The whistle sounded, the drum boomed, all in a practiced series of sounds and orders, and every oar went down as one.

We pulled smoothly through the stroke. The drum-deldar beat out a steady rhythm, a double-beat of his two drums, one tenor and one bass, a smooth steady long-haul stroke. Our backs moved through the rhythm, forward so that our hands and the looms of our oars thrust above the bent backs of the slaves on the benches before us, then a steady — oh, so steady — pull.

Grace of Grodno moved through the water. She moved with the same feeling which had been so strange to me at the time I had stepped aboard that galley in the lake from which the City of Aphrasoe grows. Now, in this smooth inner sea, the galley surged ahead as though on tracks. She scarcely rolled at all, and she drove forward over the calm sea like a monstrous beetle with forty legs. She was a relatively small galley. Only twenty oars on a side meant that her length was much below those of the fleet galleys I had seen in the arsenal harbor of Magdag, and, at a guess, I would say she was not above a hundred feet on the waterline. Again at a guess, for I never saw her broadside on from a distance, overall she would not have exceeded a hundred and forty. I admit now that I had been puzzled by these swifters’ possession of both ram and beak, thinking them mutually exclusive, but I had learned just how the galleys of the inner sea were fought.

She was, of course, outrageously unseaworthy.

We labored at the oars with a smooth, short, economical stroke that would give us some two knots speed.

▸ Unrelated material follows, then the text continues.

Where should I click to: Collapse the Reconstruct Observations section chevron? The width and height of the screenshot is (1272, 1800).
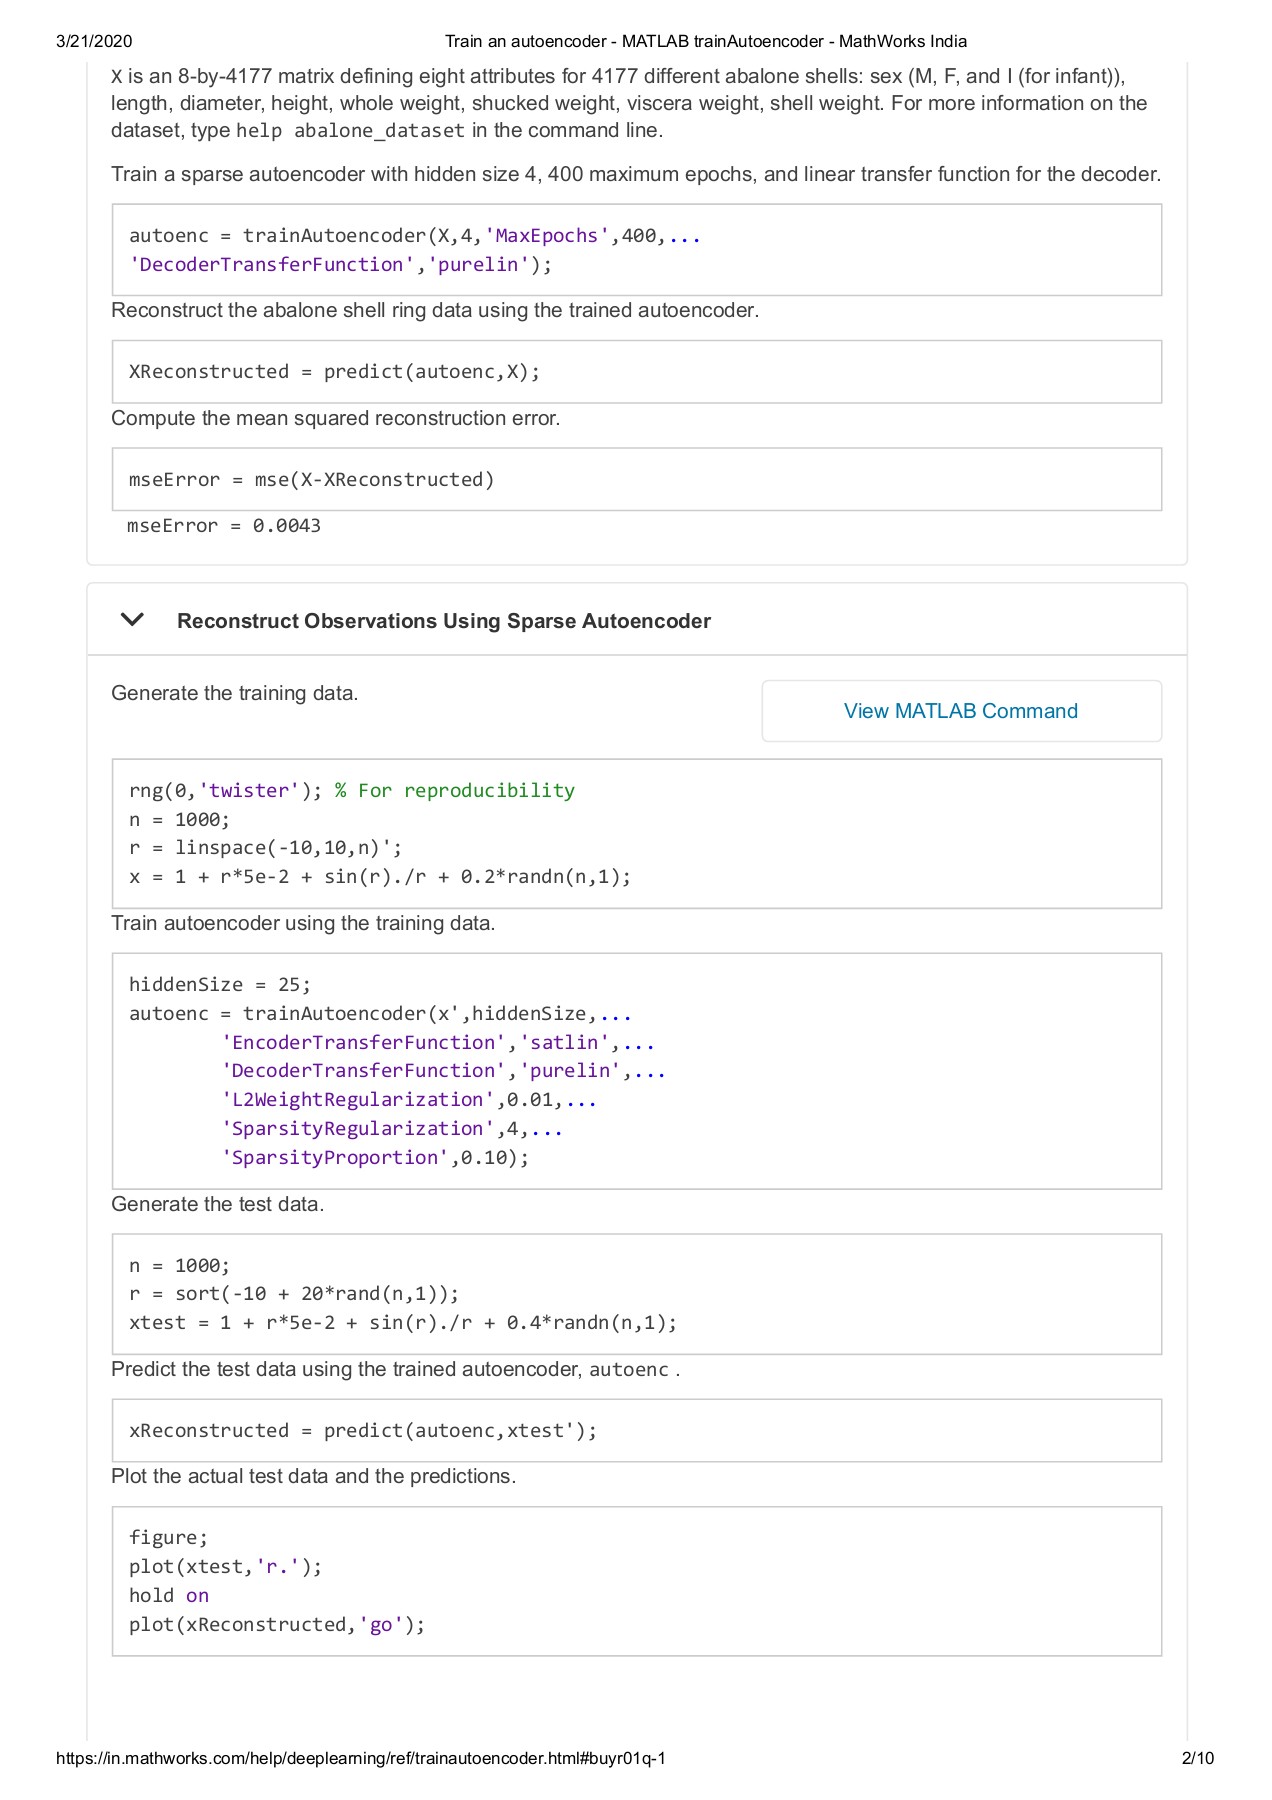(x=132, y=620)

I, of course, had no idea what our mission was. I was merely a chained galley slave. As my body went through the unending mechanical motions of rowing, I pondered on that “chained slave” label. Between us, Zorg and I, we had been cautiously and carefully rubbing the link of the chain that bound us to the bench against a metal bracket-strut. Sweat-molded filth crammed into the growing breach concealed against discovery. As we bent forward and flung ourselves backward, over and over again, and the galley drove forward through the calm water, I could not help worrying over Zorg.

“Ease up, Zorg,” I whispered to him when the whip-deldar had passed, vigilant in his patrolling of the gangway, his whip flicking, seemingly alive, hungry. The galley slaves called the whip “old snake.” I knew the expression had been used on Earth. One could easily understand why.

“I — will — bear my part, Stylor-”

“I will push and pull that much more, Zorg.” I was annoyed. He was a friend. I was worried about him. Yet he insisted stubbornly on pushing and pulling with the best, all out of his pride. Oh, yes, I knew the pride that burned in my friend Zorg of Felteraz.

“I am Zorg.” He spoke in a low mumble. We could speak while rowing this easy stroke. “I am Zorg,” he said again as though seeking to hold onto that, and then: “I am Zorg, Krozair! Krozair! I will never yield!”